Each individual drop of rain resounded on the tin roof, sounded like someone dumping an endless truckload of gravel down on top of us, and thunder rattled the window glass. The little shack shuddered and swayed. You could feel the wind itself every now and then, big whistling gusts blowing right between the boards. I was just a turn or two away from laying my whole hand on the table in victory, when suddenly he set his cards to the side and his feet on the floor and wiped his sweaty hands on his bare thighs.

“Let’s stop,” he said.

“Stop what?”

“This game,” he said, amazed that I could even consider such an activity at such a time. “We’ll probably need to make a run for it.”

I couldn’t help laughing. He looked highly insulted.

“A run for what?” I said.

“For anywhere but inside this rickety damn house. Before it falls in on us.”

I loved to hear him curse. He was always so wholesome.

“It’s just a storm,” I said.

“Just a storm? The whole house is swaying back and forth.”

“It’s supposed to sway,” I said. “It’s on little stilts.”

“It’s going to collapse.”

“It sways so it won’t collapse. That’s the whole point of the swaying. And even if it did collapse, these boards are so flimsy it probably wouldn’t hurt.”

“We ought to evacuate,” he said.

I laughed and clambered over the table, to the one window that looked toward the ocean. Rain ran down the glass; the clouds billowed and crumbled. Light peeled them back from a bright crack in the sky, as if day were breaking through night, before darkness closed over and sealed the wound.

“Get back from there.” His voice was high and strained. “Didn’t anybody ever teach you to stay away from windows during a storm?”

I loved his nervousness, I loved his fear. I loved the way his bare foot bounced nervously on the floor, as if barely restrained from running away.

“Come here,” I said. He shook his head. “I don’t know how you ever made it through a war like this.” And, as if being dragged by an invisible, overpowering force against his will, he took the two steps from the table to the wall.

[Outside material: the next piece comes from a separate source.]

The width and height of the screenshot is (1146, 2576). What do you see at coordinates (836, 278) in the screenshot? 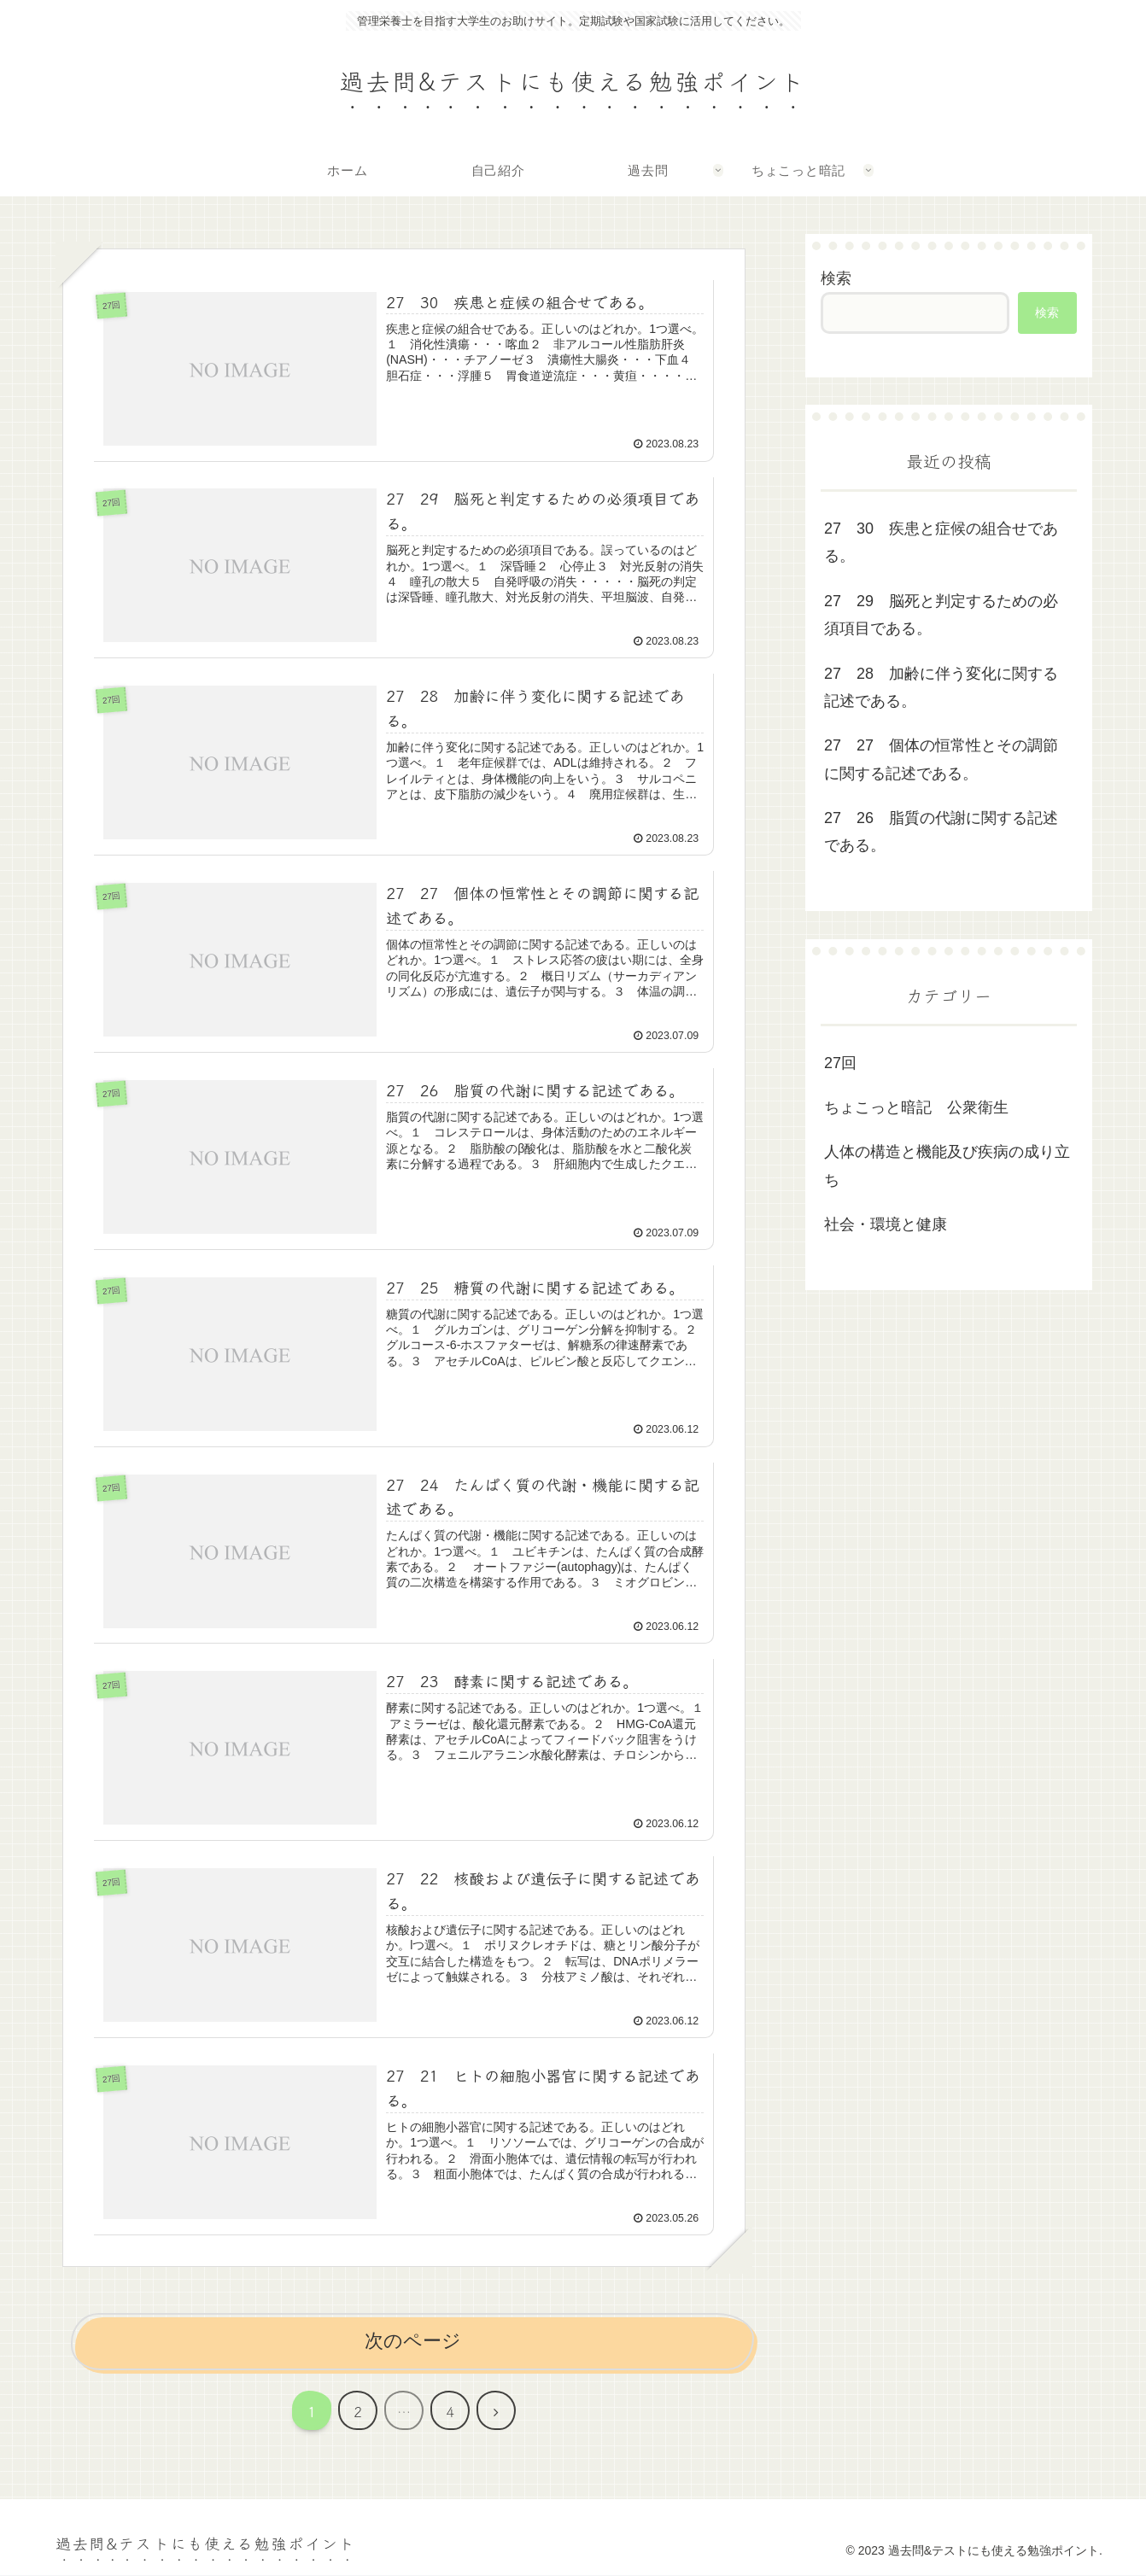
I see `検索` at bounding box center [836, 278].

He wrapped his arms around me from behind, rested his chin in my hair. “My mother would kill me,” he said, “if she knew I was exposing myself to the elements like this.”

“You sound like somebody’s mother right about now,” I said.

He squeezed me tight against him. Sand, caught in the hair on his chest, ground against my back.

Rain dripped through a leak in the ceiling and onto the table. The roar of the wind was indistinguishable from the roar of the waves, as if they were crashing against the walls, closing over the roof. It blew through the room in a cool current. The floor shook.

“This house is about to come apart,” he said.

Lightning ripped the clouds open and sewed the clouds shut. I leaned us against the sill, so he could feel the wind: how it passed through the boards of the house and between our bodies and kept on its way, how the storm moved right through us without disturbing a thing.